目前有一个获批的CSF1R抑制剂,Pexidartinib,对TGCT患者效果不错,但有肝毒性,限制其应用。针对CSF1R靶点,还是有临床需求。针对此,Deciphera公司开发了Vimseltinib(DCC-3014),目前已进入临床。与上市药Pexidartinib相比,Vimseltinib具有更大的优势,表现出更好的选择性,包括对一些同源性较近的蛋白,具有很好的应用前景。
发明内容
鉴于上述情况,CSF-1R激酶抑制剂Vimseltinib(DCC-3014)的制备非常重要。本发明人通过实验研究解决了该化合物的技术问题,其反应路线如下:
本合成方案的具体步骤为:
1)由原料6-卤代-2-甲基吡啶-3-醇(1)与(2-(异丙基氨基)-1-甲基-6-氧代-1,6-二氢嘧啶-5-基)硼酸(5a)或者2-(异丙基氨基)-3-甲基-5-(4,4,5,5-四甲基-1,3,2-二氧杂硼烷-2-基)嘧啶-4(3H)-酮(5b)经过suzuki偶联反应得到化合物5-(5-羟基-6-甲基吡啶-2-基)-2-(异丙基氨基)-3-甲基嘧啶-4(3H)-酮(2);
其中,X1=Cl、Br、I
2)步骤1)所得到的5-(5-羟基-6-甲基吡啶-2-基)-2-(异丙基氨基)-3-甲基嘧啶-4(3H)-酮(2)与2,4-二卤代吡啶(6)在碱性条件下反应得到化合物5-(5-((2-卤代吡啶-4-基)氧基)-6-甲基吡啶-2-基)-2-(异丙基氨基)-3-甲基嘧啶-4(3H)-酮(3);
其中X2=Cl、Br、I
3)最后与1-甲基-4-(4,4,5,5-四甲基-1,3,2-二氧硼杂环戊烷-2-基)-1H-吡唑(7b)或者(1-甲基-1H-吡唑-4-基)硼酸(7a)反应得到目标化合物Vimseltinib(DCC-3014)(4)。
具体实验方式
下面通过实施例对本发明作进一步描述说明,但并不因此而限制本发明的内容。
中间体的制备
中间体2-(异丙基氨基)-3-甲基-5-(4,4,5,5-四甲基-1,3,2-二氧杂硼烷-2-基)嘧啶-4(3H)-酮和(2-(异丙基氨基)-1-甲基-6-氧代-1,6-二氢嘧啶-5-基)硼酸的制备
将化合物5-溴-2-氯-3-甲基嘧啶-4(3H)-酮(1g,4mmol)、异丙胺(0.8g,14mmol)和DIEA(1.8g,14mmol)溶于THF(5mL)中,于氮气条件下室温反应过夜。通过LC-MS监测反应,浓缩得到化合物5-溴-2-(异丙基氨基)-3-甲基嘧啶-4(3H)-酮(1g)。
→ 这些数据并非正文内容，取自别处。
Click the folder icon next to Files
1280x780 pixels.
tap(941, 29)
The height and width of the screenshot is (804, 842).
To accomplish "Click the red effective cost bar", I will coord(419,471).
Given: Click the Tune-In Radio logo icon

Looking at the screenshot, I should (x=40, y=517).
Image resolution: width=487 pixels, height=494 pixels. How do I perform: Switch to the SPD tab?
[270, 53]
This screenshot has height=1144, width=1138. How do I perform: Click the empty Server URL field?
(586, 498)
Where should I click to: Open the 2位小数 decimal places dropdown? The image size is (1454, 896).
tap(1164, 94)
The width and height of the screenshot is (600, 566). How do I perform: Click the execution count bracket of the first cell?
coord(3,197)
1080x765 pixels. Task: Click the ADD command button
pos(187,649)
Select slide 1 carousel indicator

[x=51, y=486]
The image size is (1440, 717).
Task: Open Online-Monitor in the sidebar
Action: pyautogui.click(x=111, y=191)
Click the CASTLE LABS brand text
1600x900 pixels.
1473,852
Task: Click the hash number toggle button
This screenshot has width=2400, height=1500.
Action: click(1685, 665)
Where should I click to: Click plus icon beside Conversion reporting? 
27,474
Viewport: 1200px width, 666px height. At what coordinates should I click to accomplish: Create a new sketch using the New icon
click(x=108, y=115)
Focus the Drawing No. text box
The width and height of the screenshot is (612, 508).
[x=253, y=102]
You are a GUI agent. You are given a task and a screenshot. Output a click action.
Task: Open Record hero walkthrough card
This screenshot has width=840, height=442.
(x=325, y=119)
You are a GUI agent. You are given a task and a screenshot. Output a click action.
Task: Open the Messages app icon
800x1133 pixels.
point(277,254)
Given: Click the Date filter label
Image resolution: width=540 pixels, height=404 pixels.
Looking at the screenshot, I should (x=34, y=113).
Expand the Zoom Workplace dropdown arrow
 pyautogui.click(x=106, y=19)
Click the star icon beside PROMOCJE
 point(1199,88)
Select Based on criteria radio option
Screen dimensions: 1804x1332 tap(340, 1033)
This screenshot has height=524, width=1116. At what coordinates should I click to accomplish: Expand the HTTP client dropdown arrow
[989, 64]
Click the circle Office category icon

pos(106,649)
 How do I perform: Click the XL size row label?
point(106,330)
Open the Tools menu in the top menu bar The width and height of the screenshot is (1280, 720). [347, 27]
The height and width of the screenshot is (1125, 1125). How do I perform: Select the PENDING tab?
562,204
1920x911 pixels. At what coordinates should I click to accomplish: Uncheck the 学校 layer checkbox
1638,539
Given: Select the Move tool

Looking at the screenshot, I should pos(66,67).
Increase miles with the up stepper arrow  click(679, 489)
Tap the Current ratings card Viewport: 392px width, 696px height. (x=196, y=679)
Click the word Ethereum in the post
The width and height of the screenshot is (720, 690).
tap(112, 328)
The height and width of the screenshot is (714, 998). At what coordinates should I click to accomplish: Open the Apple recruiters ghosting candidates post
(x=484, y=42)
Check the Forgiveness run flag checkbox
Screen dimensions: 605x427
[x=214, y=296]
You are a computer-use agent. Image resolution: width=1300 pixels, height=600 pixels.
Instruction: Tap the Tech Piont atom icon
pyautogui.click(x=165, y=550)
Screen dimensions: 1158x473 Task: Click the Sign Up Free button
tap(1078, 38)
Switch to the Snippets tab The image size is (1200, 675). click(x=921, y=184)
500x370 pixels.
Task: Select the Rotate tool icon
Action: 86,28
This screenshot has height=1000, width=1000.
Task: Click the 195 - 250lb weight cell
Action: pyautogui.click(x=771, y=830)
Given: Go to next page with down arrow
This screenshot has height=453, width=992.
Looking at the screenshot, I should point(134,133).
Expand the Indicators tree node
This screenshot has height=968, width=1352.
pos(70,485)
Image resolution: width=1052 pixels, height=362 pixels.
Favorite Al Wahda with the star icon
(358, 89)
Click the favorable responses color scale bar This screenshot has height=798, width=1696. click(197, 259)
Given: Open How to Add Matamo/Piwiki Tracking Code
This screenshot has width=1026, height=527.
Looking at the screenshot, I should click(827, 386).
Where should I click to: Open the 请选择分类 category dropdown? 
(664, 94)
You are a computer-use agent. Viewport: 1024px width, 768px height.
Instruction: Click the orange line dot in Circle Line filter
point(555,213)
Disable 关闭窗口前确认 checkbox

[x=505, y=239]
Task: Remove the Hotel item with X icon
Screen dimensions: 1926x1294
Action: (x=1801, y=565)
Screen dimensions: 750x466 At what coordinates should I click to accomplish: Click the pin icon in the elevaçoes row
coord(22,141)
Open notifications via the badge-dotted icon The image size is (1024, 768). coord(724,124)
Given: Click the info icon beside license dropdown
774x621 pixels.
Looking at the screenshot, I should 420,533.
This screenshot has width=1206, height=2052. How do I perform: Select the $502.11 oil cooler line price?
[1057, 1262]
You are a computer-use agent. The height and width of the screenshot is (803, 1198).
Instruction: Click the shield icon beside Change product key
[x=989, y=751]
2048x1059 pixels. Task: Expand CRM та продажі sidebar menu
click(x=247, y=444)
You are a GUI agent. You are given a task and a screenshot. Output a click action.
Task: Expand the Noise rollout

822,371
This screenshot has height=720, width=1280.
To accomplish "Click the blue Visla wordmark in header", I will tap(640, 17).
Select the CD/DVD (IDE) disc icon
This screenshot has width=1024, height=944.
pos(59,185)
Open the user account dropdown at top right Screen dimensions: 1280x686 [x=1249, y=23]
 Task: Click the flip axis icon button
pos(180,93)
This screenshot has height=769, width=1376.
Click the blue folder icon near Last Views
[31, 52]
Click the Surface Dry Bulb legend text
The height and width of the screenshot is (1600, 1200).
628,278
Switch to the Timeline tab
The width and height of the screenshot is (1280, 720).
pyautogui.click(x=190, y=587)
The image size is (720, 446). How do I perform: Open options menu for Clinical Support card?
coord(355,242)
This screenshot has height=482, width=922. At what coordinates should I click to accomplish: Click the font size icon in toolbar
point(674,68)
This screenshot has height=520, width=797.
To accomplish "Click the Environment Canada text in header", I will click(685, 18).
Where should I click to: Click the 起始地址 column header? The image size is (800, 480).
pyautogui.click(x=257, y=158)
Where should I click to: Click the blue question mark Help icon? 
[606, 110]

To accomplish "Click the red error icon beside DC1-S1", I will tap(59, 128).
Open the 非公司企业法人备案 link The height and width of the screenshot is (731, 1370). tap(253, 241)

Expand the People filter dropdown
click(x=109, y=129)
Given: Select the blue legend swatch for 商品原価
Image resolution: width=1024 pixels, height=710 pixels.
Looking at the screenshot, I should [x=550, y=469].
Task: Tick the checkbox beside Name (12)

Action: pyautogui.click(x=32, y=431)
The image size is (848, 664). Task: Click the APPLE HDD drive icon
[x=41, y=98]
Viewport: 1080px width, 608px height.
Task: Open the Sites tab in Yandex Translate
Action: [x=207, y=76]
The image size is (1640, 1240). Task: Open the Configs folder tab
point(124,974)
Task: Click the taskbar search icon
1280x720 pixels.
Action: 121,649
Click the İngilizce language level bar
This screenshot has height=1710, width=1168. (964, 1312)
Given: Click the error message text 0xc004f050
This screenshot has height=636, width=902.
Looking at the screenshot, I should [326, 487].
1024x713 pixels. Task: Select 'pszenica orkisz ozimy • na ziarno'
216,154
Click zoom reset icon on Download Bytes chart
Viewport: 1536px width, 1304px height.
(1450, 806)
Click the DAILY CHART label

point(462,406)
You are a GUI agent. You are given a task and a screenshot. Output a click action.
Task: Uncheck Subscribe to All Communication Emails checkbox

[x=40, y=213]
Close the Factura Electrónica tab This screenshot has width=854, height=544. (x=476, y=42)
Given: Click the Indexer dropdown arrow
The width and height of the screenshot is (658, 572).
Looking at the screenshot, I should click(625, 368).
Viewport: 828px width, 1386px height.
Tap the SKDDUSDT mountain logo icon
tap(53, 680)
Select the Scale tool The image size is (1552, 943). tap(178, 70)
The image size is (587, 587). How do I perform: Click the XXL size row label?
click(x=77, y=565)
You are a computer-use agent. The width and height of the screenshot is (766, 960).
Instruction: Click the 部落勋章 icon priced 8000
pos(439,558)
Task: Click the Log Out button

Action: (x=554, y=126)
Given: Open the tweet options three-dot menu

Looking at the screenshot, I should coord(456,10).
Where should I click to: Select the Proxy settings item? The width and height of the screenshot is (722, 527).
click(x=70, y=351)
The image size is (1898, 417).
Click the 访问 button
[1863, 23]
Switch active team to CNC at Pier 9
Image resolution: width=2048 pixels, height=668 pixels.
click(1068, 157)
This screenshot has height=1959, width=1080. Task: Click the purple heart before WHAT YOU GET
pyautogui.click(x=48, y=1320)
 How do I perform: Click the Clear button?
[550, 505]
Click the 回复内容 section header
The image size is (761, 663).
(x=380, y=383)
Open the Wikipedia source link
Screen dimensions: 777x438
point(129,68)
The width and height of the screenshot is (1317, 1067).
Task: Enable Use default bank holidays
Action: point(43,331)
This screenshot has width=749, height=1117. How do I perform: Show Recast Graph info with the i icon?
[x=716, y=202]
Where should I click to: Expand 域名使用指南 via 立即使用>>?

将化合物5-溴-2-(异丙基氨基)-3-甲基嘧啶-4(3H)-酮(1g,2mol)、联硼酸频那醇酯(0.2g,8mol)、2-二环己基磷-2,4,6-三异丙基联苯(0.15g,0.4mmol)、醋酸钾(1.15g,12mmol)和三(二亚苄基丙酮)钯(0.2g,0.2mmol)溶于1,4-二氧六环(10mL)中。在氮气条件下,于70℃搅拌反应3h,得到化合物2-(异丙基氨基)-3-甲基-5-(4,4,5,5-四甲基-1,3,2-二氧杂硼烷-2-基)嘧啶-4(3H)-酮或者(2-(异丙基氨基)-1-甲基-6-氧代-1,6-二氢嘧啶-5-基)硼酸。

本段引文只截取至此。